There are several limitations in the current retrospective study. First, more patient accrual needs to increase statistical power. Because routine staging workup did not include PET/CT before 2001, we divided patients into study A and B according to presence of initial PET/CT data set. Only limited number of recurrence in each variant group made insignificant results from multivariate analysis. Second, timing of follow-up PET/CT is another limitation. Although we chose PET/CT data set based on clinicopathological data as physical examination and supportive images, SUVmax value from first suspected recurrence had inherent bias. However, this process may simulate usual clinical practice setting and our result can be usefully applied in appropriate clinical decision. In the current study, we focused on patients treated with excision and neck dissection and measured SUVmax in postoperative tumor bed and dissected neck region. Thus, we did not separate diagnostic accuracy in primary site and lymph nodes in contrast to other investigators [20,22]. Finally, because of the retrospective nature of this study, irregularity of PET/CT follow-up is associated with inherent biases.
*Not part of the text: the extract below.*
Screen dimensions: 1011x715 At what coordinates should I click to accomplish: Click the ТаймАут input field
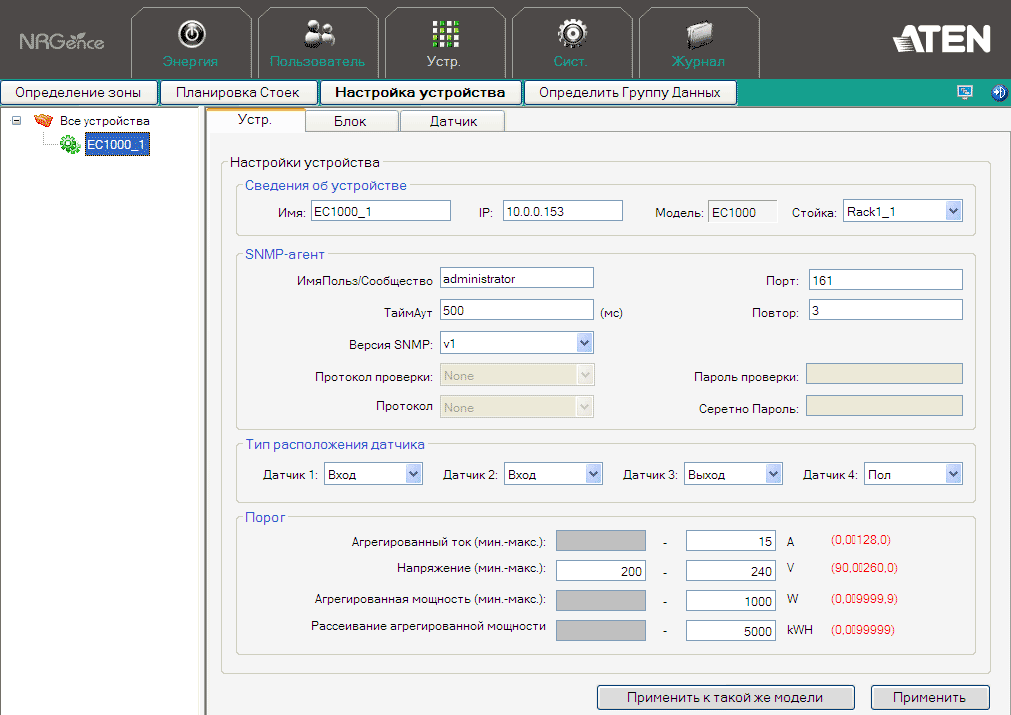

In conclusion, results of current study confirm that MTV at staging workup is significantly associated with treatment outcome. At higher than locoregional SUVmax 5.38 from follow-up PET/CT, we can suspect disease recurrence of postoperative irradiated HNSCC. Although high false positive rate in the postoperative irradiated head and neck was noted, follow-up PET/CT was proved to be a useful tool for detecting of locoregional recurrence. We can expect more confident results through further prospective study and comparison with other imaging modalities.
Footnotes
No potential conflict of interest relevant to this article was reported.